Not being able to use RTGs could have significantly limited the types of designs researchers came up with for Discovery. When NASA announced its intent to select a new mission for the program at the end of 2017, the agency said proposals could focus on exploring any body of the Solar System — except for the Earth and the Sun. Without an RTG, it would be tough to power the instruments on a mission going far beyond Mars. It can be done, as NASA’s Juno mission to Jupiter has demonstrated, but an RTG might allow for more options of what kind of instruments the spacecraft can hold.
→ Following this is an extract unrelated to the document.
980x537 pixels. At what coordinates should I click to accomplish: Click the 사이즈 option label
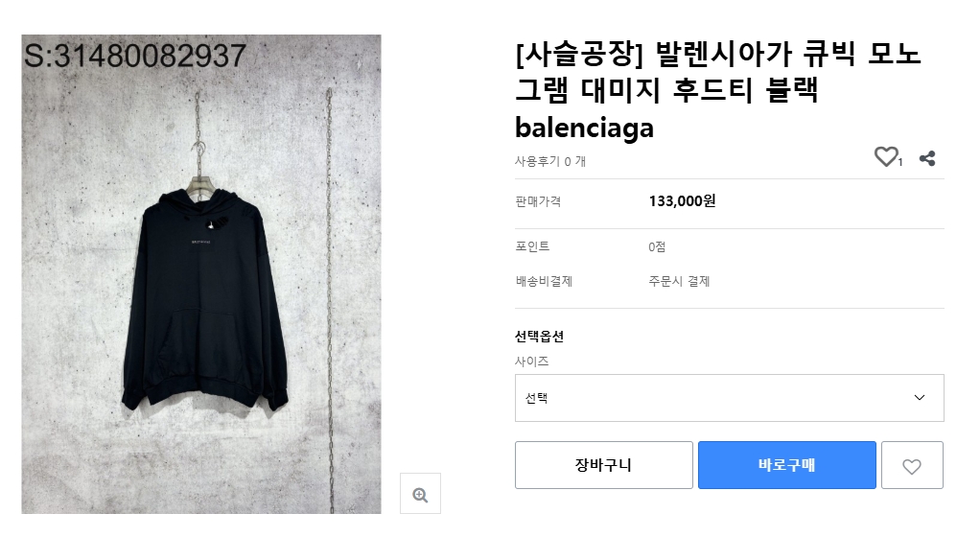pyautogui.click(x=532, y=362)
If you don’t have to plan for solar panels, that changes the entire design of the spacecraft.
“You want those kinds of options,” Forczyk says. “That’s the big story as to why everyone’s excited now that the ban has been lifted. Now people who want to propose those deeper space missions, or even a Mars mission that uses nuclear power, can do so.”
The change may be possible since there is a while before the new Discovery mission has to be ready, allowing time for more Pu-238 to be produced. NASA plans to post a final draft of the Discovery program’s call for submissions in 2019, and then the finalist will be chosen in 2021. The target launch date for the mission is some time before the end of 2026.